ECLI:NL:OGHACMB:2021:342
Gemeenschappelijk Hof van Justitie van Aruba, Curaçao, Sint Maarten en van Bonaire, Sint Eustatius en Saba
- Beschikking
- Rechtspraak.nl
Partneralimentatie en de beoordeling van redelijkheid en billijkheid in echtscheidingszaken
In deze zaak gaat het om een hoger beroep betreffende de toekenning van partneralimentatie. De appellant, de man, heeft in eerste aanleg verzocht om een maandelijkse alimentatie van US$ 500 van de geïntimeerde, de vrouw. De eerste rechter heeft dit verzoek afgewezen, waarbij werd overwogen dat het naar maatstaven van redelijkheid en billijkheid onaanvaardbaar is om van de vrouw een bijdrage in het levensonderhoud te verlangen, gezien het wangedrag van de man. De man heeft in hoger beroep twee gronden aangevoerd en verzocht om de bestreden beschikking te vernietigen.

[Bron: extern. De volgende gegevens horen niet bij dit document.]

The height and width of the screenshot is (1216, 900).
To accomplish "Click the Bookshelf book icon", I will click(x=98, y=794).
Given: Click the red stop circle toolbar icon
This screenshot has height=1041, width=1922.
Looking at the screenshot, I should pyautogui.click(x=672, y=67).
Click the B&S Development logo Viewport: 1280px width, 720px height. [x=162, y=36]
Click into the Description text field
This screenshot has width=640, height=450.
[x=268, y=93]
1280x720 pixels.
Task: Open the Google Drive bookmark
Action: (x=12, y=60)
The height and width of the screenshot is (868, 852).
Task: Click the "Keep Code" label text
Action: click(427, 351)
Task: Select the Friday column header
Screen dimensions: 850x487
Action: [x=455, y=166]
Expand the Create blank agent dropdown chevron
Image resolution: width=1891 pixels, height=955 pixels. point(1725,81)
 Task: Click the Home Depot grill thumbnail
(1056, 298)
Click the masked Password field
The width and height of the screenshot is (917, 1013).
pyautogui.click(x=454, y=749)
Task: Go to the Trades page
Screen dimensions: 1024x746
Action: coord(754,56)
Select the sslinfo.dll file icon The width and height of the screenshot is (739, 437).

Tijdens de mondelinge behandeling op 22 juni 2021 hebben beide partijen hun standpunten toegelicht. De vrouw heeft betoogd dat de man niet is gestopt met het plaatsen van beledigende en bedreigende berichten op social media, zelfs na de eerdere uitspraak. De man heeft zijn wangedrag betwist en verwezen naar zijn ziekte MS, die zijn emotionele reacties beïnvloedt. Het Hof heeft de ernst van de gedragingen van de man in overweging genomen, evenals zijn ziekte, en geconcludeerd dat het niet redelijk is om de man de alimentatie te ontzeggen, mits hij zich inzet om zijn gedrag te verbeteren.
Uiteindelijk heeft het Hof de bestreden beschikking bevestigd, waarbij de man toestemming kreeg om kosteloos te procederen. De proceskosten zijn gecompenseerd, zodat iedere partij zijn eigen kosten draagt. Deze uitspraak benadrukt de noodzaak om zowel financiële als niet-financiële omstandigheden in aanmerking te nemen bij de beoordeling van alimentatieverplichtingen na een echtscheiding.